Ink drawing, in contrast, is used not for rendering appearances, but turning back into one's own mind and thinking out compositional ideas; it is, as it was for baroque painters, the pure medium of invention. And charcoal is employed to flesh out the ideas first sketched in ink, to work up the large shapes and the tonal structures of what will become a painting. The whole process, needless to say, is far removed from the cliche of the painter attacking a white canvas in an unpremeditated and feverish fit of creativity.
Even further from such popular misconceptions is Amor's use of grids to determine the most effective placement of elements within his compositions. Sometimes artists are reluctant to show such drawings, whether because they are loath to reveal the secrets of the trade or are anxious about appearing to lack spontaneity. But here several works allow us to ponder the artist's thinking and intentions. One is a charcoal study of a clump of trees; the drawing area is roughly 3:4 in proportions, and is divided into sixths both vertically and horizontally. Diagonals are drawn through the whole composition, and subsidiary diagonals in the right-hand half of the composition, while another diagonal line runs from the bottom midpoint to the first sixth at the top. It is this geometric pattern and these lines that help him make sense of what would otherwise be an unruly clump of trees.

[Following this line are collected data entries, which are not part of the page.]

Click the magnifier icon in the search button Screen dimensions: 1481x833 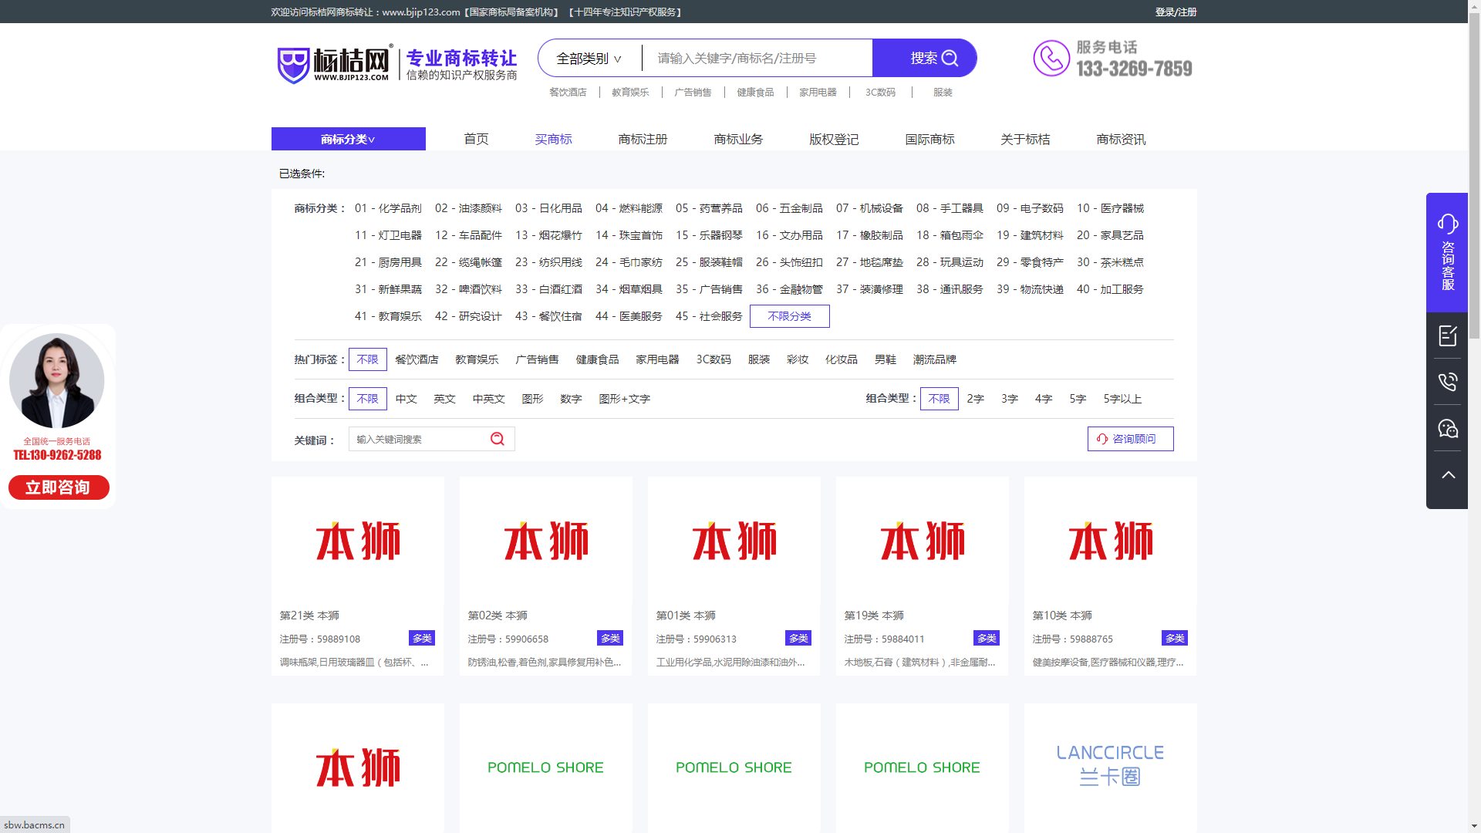[950, 59]
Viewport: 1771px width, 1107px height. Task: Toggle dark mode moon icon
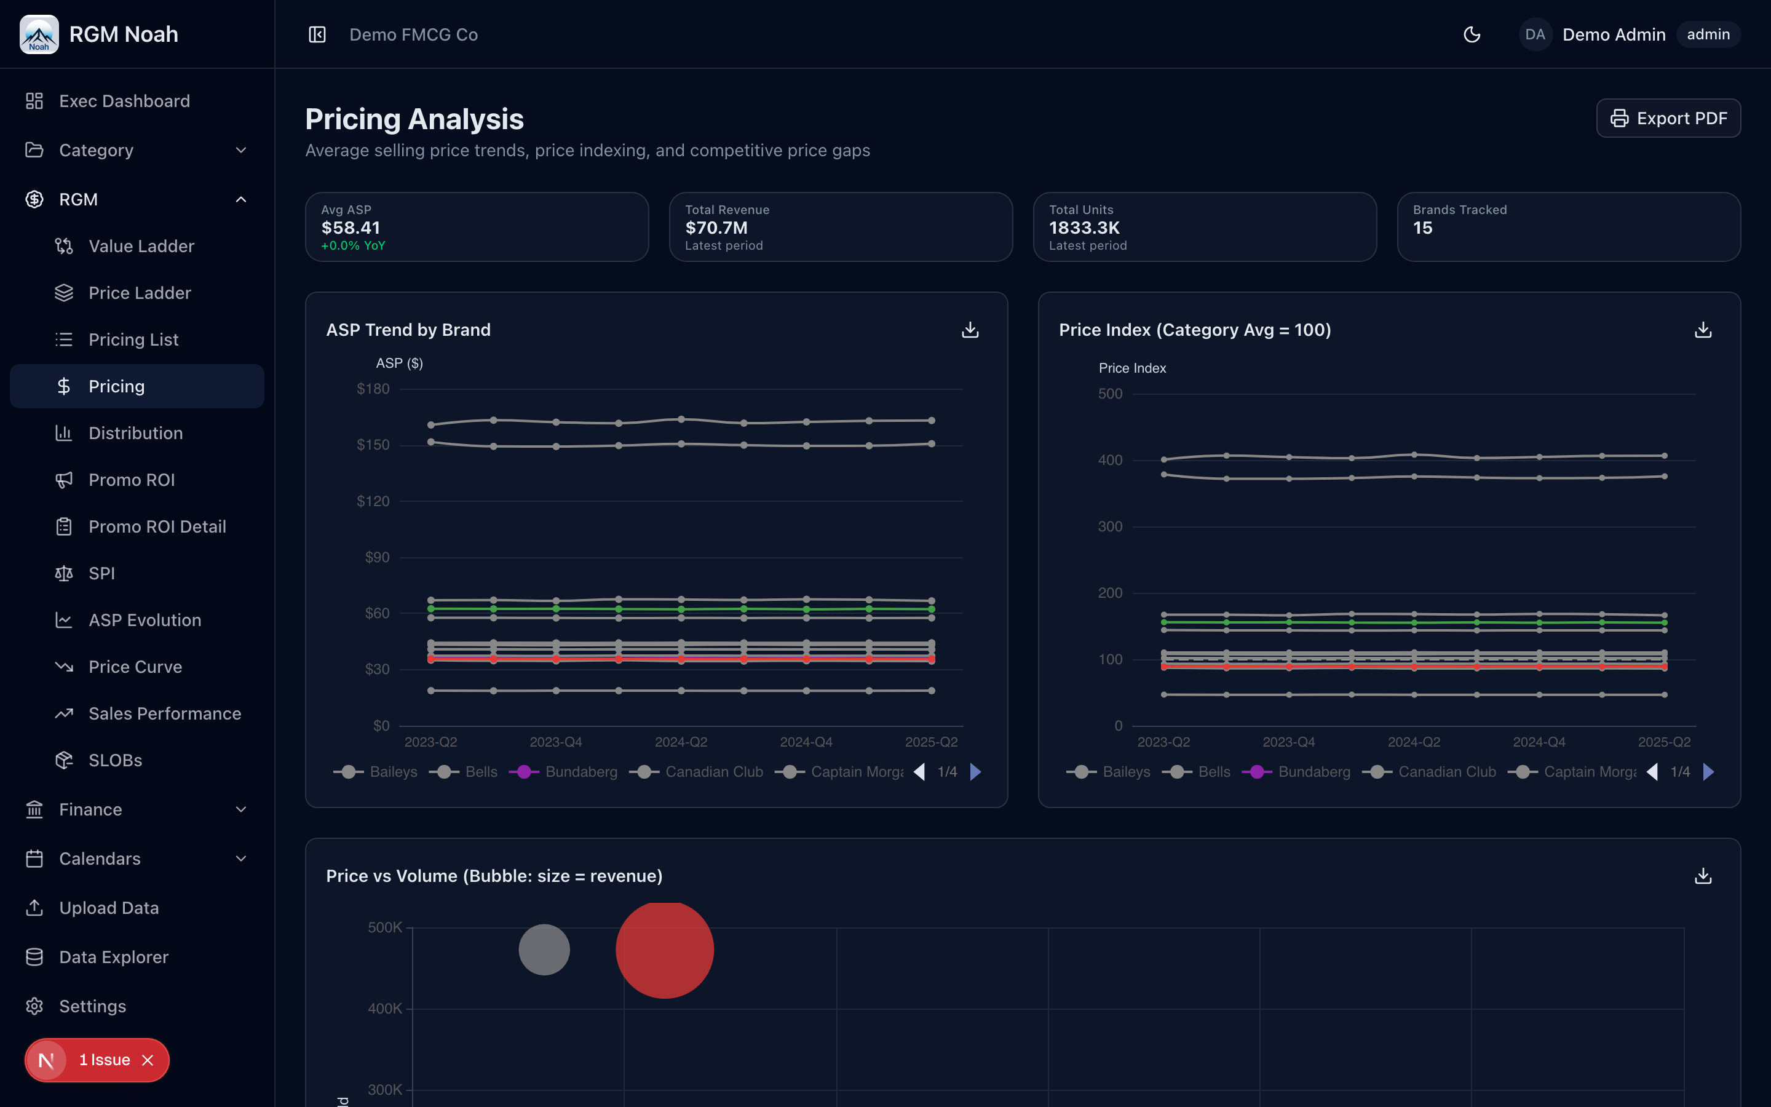tap(1472, 34)
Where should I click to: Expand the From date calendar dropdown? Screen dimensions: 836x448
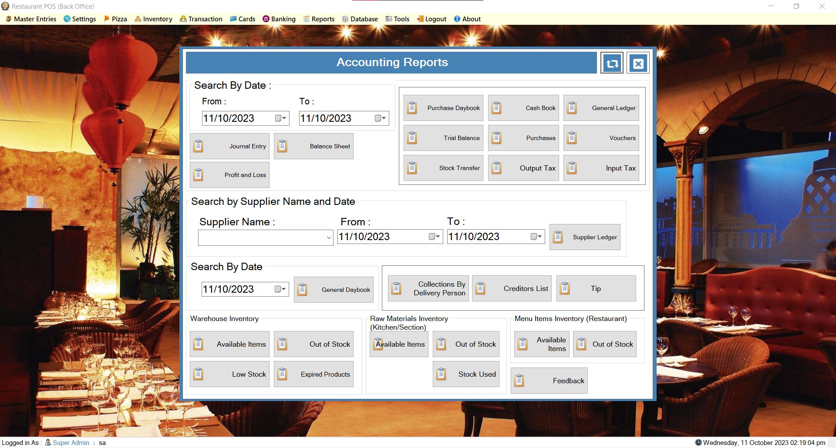coord(282,118)
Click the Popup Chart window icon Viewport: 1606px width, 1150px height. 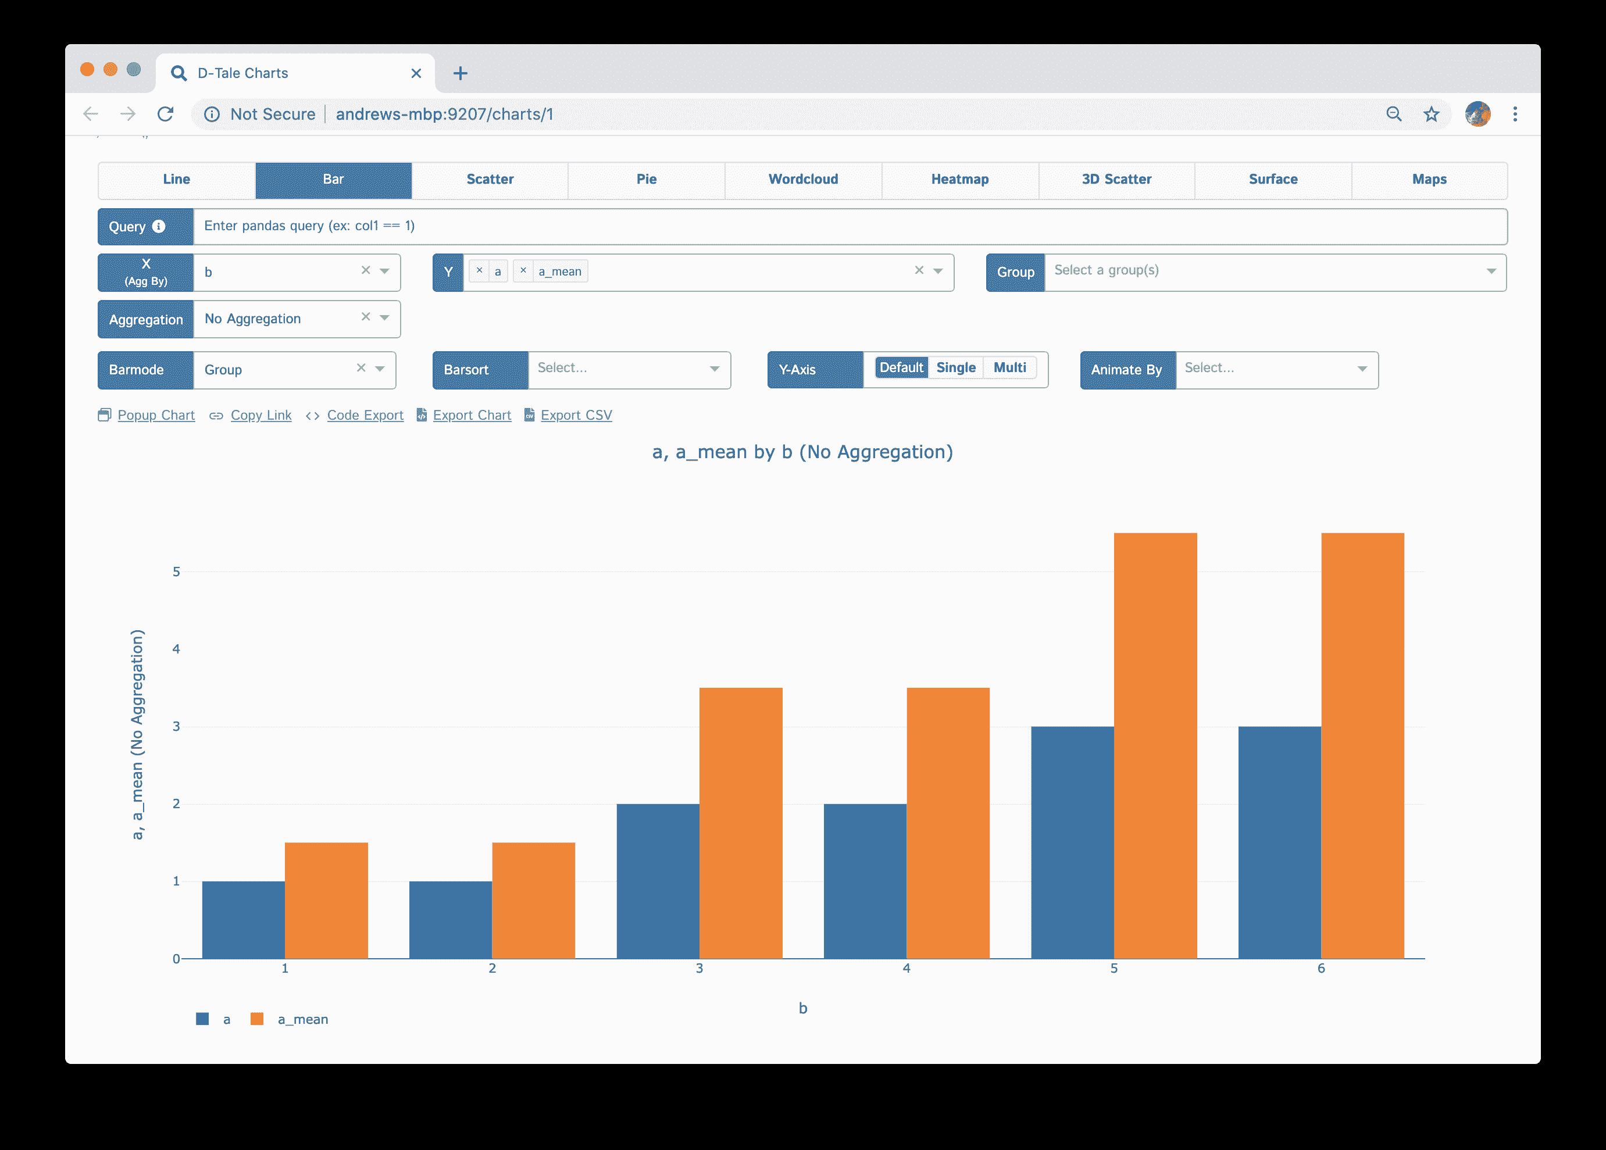point(105,415)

A simpler case to understand is that of Empire of the Sea (1999), which begins with a careful watercolour study of an enormous buoy - the scale is given by the 44 gallon drum next to it resting on a jetty. The object sits to the left of centre on the rectangular sheet of the watercolour paper, but in the final composition it is to occupy a square canvas. Accordingly, a large charcoal study, in square format, is gridded into six squares vertically and an equal number horizontally. The central axis of the buoy corresponds to the diagonal of the square, while its upper right boundary is on the secondary diagonal from the lower right corner to the middle of the top line.
Particularly refined is the use of geometry in the beautiful watercolour study for The Silent River (2001), in which the height of the composition is divided into eighths. Fine pencil lines have been drawn from the bottom right corner to the third, fourth and fifth lines on the left, all significant intervals because the fourth represents the midpoint of the height of the composition, whereas 3:8 and 5:8 represent approximately the division of the height by the golden section (1:1.618); it is thus on the line from the corner to the golden section that the half-sunken carcass of an old boat is situated.
Such calculations may seem arcane to the uninitiated, but they are in reality an ancient part of the sometimes unspoken knowledge of painters, the first conscious and increasingly intuitive understanding of the invisible lines of force within the compositional matrix, as important for the artist as it is for the violinist to know where to place his fingers on the unfretted neck of his instrument. And they are an essential part of the transformation of the world in the process of invention, or of what for the past two centuries we have tended to call imagination.
Indeed this exhibition, with both its sketches from life and its artificial compositions, could serve to illustrate the continuum between the pre-romantic sense of the term imagination, as the ability of the mind to represent phenomena to itself, and the romantic sense, in which that process of representation entails a profound transformation. And it reminds us that the world remains a vital source of inspiration for the artist, even if it must also be reinvented and imbued with poetic meaning.